TDT-CTC-110M Encoder  ──→  encoder features (TDT path)
                      ├──→  ctc_logits (CTC path)
                      ↓
        TDT Decoder + CTC Keyword Spotter
                      ↓
              VocabularyRescorer
                      ↓
        Final transcript with domain terms

Benefits

Metric Current (Dual Encoder) With CTC Head Export Improvement
Models needed 2 (TDT + CTC) 1 (TDT-CTC only) -1 model
Total size ~470MB ~410MB -60MB (13%)
Encoder runs 2 (separate) 1 (shared) 2× faster
Peak memory ~130MB ~90MB (est.) -40MB (31%)
Frame alignment Manual sync Perfect (same encoder) Guaranteed

Implementation Steps

1. Model Conversion (in mobius repo)

File: mobius/parakeet-tdt-ctc-110m/convert.py

  • Export CTC logits as additional output from encoder
  • Test CTC head quality against standalone CTC 110M
  • Verify frame alignment with TDT timestamps
  • Upload updated model to HuggingFace

Expected output shape:

  • ctc_logits: [1, T, 1024] - Per-frame token log-probabilities

2. FluidAudio Code Changes

File: Sources/FluidAudio/ASR/AsrTranscription.swift

// Extract CTC logits from fused preprocessor output (if available)
if let ctcLogits = encoderOutputProvider.featureValue(for: "ctc_logits")?.multiArrayValue {
    // Cache for custom vocabulary use
    self.cachedCtcLogits = ctcLogits
    self.cachedCtcFrameDuration = 0.04  // 40ms per frame
}

File: Sources/FluidAudio/ASR/AsrManager.swift

// Add cached CTC logits storage
private var cachedCtcLogits: MLMultiArray?
private var cachedCtcFrameDuration: Double?

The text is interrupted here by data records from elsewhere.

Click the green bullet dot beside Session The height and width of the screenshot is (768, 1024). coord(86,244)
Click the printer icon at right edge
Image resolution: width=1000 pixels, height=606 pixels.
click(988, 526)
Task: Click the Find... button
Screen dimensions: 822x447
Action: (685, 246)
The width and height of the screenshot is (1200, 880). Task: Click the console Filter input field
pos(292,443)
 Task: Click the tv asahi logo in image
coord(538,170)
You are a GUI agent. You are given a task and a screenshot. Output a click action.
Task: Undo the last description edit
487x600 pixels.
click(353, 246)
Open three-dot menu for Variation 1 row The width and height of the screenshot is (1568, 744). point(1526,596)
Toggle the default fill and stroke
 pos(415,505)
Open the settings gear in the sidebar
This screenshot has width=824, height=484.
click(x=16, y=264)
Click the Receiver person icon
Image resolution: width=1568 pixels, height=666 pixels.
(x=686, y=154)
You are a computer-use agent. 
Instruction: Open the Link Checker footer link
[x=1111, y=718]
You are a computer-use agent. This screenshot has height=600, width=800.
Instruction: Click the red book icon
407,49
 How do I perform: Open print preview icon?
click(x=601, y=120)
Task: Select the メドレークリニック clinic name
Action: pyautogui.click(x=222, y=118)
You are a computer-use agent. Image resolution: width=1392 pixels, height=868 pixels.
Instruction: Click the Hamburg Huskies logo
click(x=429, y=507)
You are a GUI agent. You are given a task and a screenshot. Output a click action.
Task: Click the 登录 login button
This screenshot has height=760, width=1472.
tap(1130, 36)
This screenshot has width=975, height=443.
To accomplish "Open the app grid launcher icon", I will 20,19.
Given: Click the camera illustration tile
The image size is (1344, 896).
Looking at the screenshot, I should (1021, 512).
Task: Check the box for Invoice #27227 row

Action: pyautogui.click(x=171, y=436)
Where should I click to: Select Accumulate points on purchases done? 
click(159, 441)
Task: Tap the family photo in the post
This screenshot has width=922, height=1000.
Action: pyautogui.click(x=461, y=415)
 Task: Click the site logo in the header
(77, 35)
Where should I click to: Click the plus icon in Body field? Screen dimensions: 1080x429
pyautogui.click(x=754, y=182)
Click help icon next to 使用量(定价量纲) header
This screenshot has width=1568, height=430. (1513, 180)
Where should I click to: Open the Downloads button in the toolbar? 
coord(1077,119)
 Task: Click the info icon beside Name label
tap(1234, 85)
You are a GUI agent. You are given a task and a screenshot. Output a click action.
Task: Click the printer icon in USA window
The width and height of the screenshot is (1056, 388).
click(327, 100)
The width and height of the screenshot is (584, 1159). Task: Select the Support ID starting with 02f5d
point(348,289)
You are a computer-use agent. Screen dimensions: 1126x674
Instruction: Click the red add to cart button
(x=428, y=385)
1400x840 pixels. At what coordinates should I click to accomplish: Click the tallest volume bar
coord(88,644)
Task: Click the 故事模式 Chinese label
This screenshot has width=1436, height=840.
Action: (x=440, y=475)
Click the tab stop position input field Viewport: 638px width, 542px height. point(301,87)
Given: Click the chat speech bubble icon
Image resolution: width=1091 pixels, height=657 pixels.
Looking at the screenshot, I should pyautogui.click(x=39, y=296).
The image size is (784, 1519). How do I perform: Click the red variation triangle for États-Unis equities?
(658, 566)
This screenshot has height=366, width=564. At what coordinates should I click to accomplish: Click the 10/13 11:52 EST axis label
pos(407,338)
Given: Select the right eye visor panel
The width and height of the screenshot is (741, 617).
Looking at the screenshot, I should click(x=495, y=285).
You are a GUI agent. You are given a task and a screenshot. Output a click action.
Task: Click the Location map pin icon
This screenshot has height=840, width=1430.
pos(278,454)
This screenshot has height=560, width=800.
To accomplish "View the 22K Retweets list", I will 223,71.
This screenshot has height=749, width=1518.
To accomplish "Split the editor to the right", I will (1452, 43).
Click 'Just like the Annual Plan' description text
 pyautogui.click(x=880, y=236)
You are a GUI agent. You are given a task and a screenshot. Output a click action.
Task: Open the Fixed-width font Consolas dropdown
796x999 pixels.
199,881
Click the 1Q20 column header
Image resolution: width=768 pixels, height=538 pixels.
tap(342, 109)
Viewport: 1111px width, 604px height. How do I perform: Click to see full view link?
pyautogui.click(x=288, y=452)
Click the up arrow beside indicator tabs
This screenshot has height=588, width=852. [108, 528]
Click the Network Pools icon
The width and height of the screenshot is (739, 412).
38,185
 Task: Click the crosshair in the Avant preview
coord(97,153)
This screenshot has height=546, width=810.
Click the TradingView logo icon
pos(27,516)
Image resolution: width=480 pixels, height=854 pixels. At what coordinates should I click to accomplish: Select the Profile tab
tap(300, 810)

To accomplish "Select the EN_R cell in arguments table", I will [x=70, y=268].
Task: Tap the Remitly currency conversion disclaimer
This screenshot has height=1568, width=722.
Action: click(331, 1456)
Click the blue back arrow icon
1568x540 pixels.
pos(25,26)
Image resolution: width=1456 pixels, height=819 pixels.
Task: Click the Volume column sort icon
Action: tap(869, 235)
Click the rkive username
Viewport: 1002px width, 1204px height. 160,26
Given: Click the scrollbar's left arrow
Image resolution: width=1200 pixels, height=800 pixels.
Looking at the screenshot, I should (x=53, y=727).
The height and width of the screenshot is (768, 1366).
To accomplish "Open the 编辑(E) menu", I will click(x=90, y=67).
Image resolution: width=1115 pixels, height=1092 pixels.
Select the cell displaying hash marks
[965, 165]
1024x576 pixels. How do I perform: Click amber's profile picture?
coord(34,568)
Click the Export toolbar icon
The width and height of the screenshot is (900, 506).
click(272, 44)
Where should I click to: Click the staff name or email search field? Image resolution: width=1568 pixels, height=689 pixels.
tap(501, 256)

// Update vocabulary rescoring to use cached logits
private func applyVocabularyRescoring(result: ASRResult, audioSamples: [Float]) async -> ASRResult {
    guard let rescorer = vocabularyRescorer else { return result }
    guard let ctcLogits = cachedCtcLogits else {
        logger.warning("No CTC logits cached, skipping vocabulary rescoring")
        return result
    }

    // Use cached logits instead of running separate CTC encoder
    return await rescorer.rescore(
        tdtResult: result,
        ctcLogits: ctcLogits,
        frameDuration: cachedCtcFrameDuration ?? 0.04
    )
}

File: Sources/FluidAudio/ASR/CustomVocabulary/Rescorer/VocabularyRescorer.swift

// Add method to accept pre-computed CTC logits
public func rescore(
    tdtResult: ASRResult,
    ctcLogits: MLMultiArray,
    frameDuration: Double
) async -> ASRResult {
    // Convert MLMultiArray to [[Float]] log-probs
    let logProbs = convertToLogProbs(ctcLogits)

    // Run keyword spotting using cached logits
    let detections = spotKeywords(logProbs: logProbs, frameDuration: frameDuration)

    // Apply rescoring...
}

3. Testing & Validation

  • Unit tests for CTC logits extraction
  • Verify frame alignment: TDT timestamps match CTC frame indices
  • Benchmark WER with vocabulary rescoring (should match current dual-encoder approach)
  • Memory profiling: confirm ~40MB reduction
  • Inference speed: confirm 2× speedup on custom vocabulary workloads

4. Documentation Updates

  • Update Documentation/ASR/CustomVocabulary.md to reflect unified architecture
  • Add example code showing simplified API (no separate CTC model loading)
  • Update benchmark results with new memory/speed metrics

Technical Details

CTC Head Location in Model

The TDT-CTC-110M model architecture:

Audio → MelSpectrogram → FastConformer Encoder
                                ├──→ TDT Path → Decoder LSTM → Joint Network
                                └──→ CTC Head → Token Logits [T, 1024]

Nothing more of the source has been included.